**Data to examine:**
········

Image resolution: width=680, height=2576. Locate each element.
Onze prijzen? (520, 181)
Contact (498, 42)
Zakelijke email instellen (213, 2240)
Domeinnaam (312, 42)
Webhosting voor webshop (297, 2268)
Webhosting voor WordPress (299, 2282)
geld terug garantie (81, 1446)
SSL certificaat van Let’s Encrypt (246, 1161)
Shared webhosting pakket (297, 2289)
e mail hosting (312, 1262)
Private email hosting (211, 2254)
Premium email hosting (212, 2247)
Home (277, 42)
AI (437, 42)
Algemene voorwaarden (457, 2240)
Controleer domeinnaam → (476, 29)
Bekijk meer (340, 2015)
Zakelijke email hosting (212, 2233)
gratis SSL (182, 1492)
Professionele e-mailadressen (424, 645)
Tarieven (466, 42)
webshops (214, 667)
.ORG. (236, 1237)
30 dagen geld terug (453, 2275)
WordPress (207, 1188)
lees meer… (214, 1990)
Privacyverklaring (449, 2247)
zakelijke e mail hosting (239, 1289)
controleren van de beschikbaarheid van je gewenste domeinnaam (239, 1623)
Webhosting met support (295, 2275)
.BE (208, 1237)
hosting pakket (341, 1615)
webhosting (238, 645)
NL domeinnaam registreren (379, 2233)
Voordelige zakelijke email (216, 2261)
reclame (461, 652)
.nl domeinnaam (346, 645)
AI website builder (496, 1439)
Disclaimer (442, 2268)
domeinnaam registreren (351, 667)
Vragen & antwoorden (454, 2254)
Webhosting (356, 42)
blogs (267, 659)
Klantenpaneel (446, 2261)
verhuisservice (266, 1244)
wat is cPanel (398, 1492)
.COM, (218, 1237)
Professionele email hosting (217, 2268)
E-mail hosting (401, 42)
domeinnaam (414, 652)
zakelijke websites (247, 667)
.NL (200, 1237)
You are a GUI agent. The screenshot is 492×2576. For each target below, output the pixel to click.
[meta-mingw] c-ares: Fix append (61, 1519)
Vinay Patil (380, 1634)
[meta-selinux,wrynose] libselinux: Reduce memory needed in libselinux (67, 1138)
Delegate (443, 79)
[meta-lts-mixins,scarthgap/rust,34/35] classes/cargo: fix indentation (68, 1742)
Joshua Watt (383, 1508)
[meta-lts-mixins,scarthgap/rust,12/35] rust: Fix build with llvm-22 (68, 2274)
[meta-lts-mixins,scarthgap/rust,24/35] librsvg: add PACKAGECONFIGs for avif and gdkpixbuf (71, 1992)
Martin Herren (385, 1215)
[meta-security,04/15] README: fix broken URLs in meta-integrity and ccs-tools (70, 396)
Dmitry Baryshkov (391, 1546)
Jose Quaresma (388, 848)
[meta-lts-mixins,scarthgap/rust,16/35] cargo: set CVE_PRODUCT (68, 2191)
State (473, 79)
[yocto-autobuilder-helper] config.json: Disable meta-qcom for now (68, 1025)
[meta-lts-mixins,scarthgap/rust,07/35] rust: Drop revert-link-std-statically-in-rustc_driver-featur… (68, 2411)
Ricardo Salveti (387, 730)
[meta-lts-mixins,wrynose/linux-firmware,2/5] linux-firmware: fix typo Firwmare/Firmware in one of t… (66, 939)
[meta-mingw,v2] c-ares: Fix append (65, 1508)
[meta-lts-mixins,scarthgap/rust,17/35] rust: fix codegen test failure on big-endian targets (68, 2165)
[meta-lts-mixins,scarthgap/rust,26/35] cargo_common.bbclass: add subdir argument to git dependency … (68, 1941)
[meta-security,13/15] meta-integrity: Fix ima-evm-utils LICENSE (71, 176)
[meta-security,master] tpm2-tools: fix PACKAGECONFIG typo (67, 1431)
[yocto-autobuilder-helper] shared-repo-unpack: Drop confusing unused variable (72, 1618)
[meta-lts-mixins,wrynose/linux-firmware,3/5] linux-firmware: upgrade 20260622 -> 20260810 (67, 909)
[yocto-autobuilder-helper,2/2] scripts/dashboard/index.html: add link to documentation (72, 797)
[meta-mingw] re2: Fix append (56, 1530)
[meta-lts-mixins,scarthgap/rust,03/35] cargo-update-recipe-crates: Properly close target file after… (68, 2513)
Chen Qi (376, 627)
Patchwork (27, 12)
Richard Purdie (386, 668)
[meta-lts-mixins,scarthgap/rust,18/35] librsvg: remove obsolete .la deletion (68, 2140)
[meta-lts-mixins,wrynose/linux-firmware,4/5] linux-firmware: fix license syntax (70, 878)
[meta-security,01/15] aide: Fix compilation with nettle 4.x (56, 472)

········

Extract the complete listing verbatim.

**Finished exercise:**
Image resolution: width=680, height=2576. Locate each element.
Onze prijzen? (520, 181)
Contact (498, 42)
Zakelijke email instellen (213, 2240)
Domeinnaam (312, 42)
Webhosting voor webshop (297, 2268)
Webhosting voor WordPress (299, 2282)
geld terug garantie (81, 1446)
SSL certificaat van Let’s Encrypt (246, 1161)
Shared webhosting pakket (297, 2289)
e mail hosting (312, 1262)
Private email hosting (211, 2254)
Premium email hosting (212, 2247)
Home (277, 42)
AI (437, 42)
Algemene voorwaarden (457, 2240)
Controleer domeinnaam → (476, 29)
Bekijk meer (340, 2015)
Zakelijke email hosting (212, 2233)
gratis SSL (182, 1492)
Professionele e-mailadressen (424, 645)
Tarieven (466, 42)
webshops (214, 667)
.ORG. (236, 1237)
30 dagen geld terug (453, 2275)
WordPress (207, 1188)
lees meer… (214, 1990)
Privacyverklaring (449, 2247)
zakelijke e mail hosting (239, 1289)
controleren van de beschikbaarheid van je gewenste domeinnaam (239, 1623)
Webhosting met support (295, 2275)
.BE (208, 1237)
hosting pakket (341, 1615)
webhosting (238, 645)
NL domeinnaam registreren (379, 2233)
Voordelige zakelijke email (216, 2261)
reclame (461, 652)
.nl domeinnaam (346, 645)
AI website builder (496, 1439)
Disclaimer (442, 2268)
domeinnaam registreren (351, 667)
Vragen & antwoorden (454, 2254)
Webhosting (356, 42)
blogs (267, 659)
Klantenpaneel (446, 2261)
verhuisservice (266, 1244)
wat is cPanel (398, 1492)
.COM, (218, 1237)
Professionele email hosting (217, 2268)
E-mail hosting (401, 42)
domeinnaam (414, 652)
zakelijke websites (247, 667)
.NL (200, 1237)
You are a GUI agent. The screenshot is 492×2576. For each target below, output the pixel to click.
[meta-mingw] c-ares: Fix append (61, 1519)
Vinay Patil (380, 1634)
[meta-selinux,wrynose] libselinux: Reduce memory needed in libselinux (67, 1138)
Delegate (443, 79)
[meta-lts-mixins,scarthgap/rust,34/35] classes/cargo: fix indentation (68, 1742)
Joshua Watt (383, 1508)
[meta-lts-mixins,scarthgap/rust,12/35] rust: Fix build with llvm-22 (68, 2274)
[meta-lts-mixins,scarthgap/rust,24/35] librsvg: add PACKAGECONFIGs for avif and gdkpixbuf (71, 1992)
Martin Herren (385, 1215)
[meta-security,04/15] README: fix broken URLs in meta-integrity and ccs-tools (70, 396)
Dmitry Baryshkov (391, 1546)
Jose Quaresma (388, 848)
[meta-lts-mixins,scarthgap/rust,16/35] cargo: set CVE_PRODUCT (68, 2191)
State (473, 79)
[yocto-autobuilder-helper] config.json: Disable meta-qcom for now (68, 1025)
[meta-lts-mixins,scarthgap/rust,07/35] rust: Drop revert-link-std-statically-in-rustc_driver-featur… (68, 2411)
Ricardo Salveti (387, 730)
[meta-lts-mixins,wrynose/linux-firmware,2/5] linux-firmware: fix typo Firwmare/Firmware in one of t… (66, 939)
[meta-mingw,v2] c-ares: Fix append (65, 1508)
[meta-lts-mixins,scarthgap/rust,17/35] rust: fix codegen test failure on big-endian targets (68, 2165)
[meta-lts-mixins,scarthgap/rust,26/35] cargo_common.bbclass: add subdir argument to git dependency … (68, 1941)
[meta-security,13/15] meta-integrity: Fix ima-evm-utils LICENSE (71, 176)
[meta-security,master] tpm2-tools: fix PACKAGECONFIG typo (67, 1431)
[yocto-autobuilder-helper] shared-repo-unpack: Drop confusing unused variable (72, 1618)
[meta-lts-mixins,wrynose/linux-firmware,3/5] linux-firmware: upgrade 20260622 -> 20260810 (67, 909)
[yocto-autobuilder-helper,2/2] scripts/dashboard/index.html: add link to documentation (72, 797)
[meta-mingw] re2: Fix append (56, 1530)
[meta-lts-mixins,scarthgap/rust,03/35] cargo-update-recipe-crates: Properly close target file after… (68, 2513)
Chen Qi (376, 627)
Patchwork (27, 12)
Richard Purdie (386, 668)
[meta-lts-mixins,scarthgap/rust,18/35] librsvg: remove obsolete .la deletion (68, 2140)
[meta-lts-mixins,wrynose/linux-firmware,4/5] linux-firmware: fix license syntax (70, 878)
[meta-security,01/15] aide: Fix compilation with nettle 4.x (56, 472)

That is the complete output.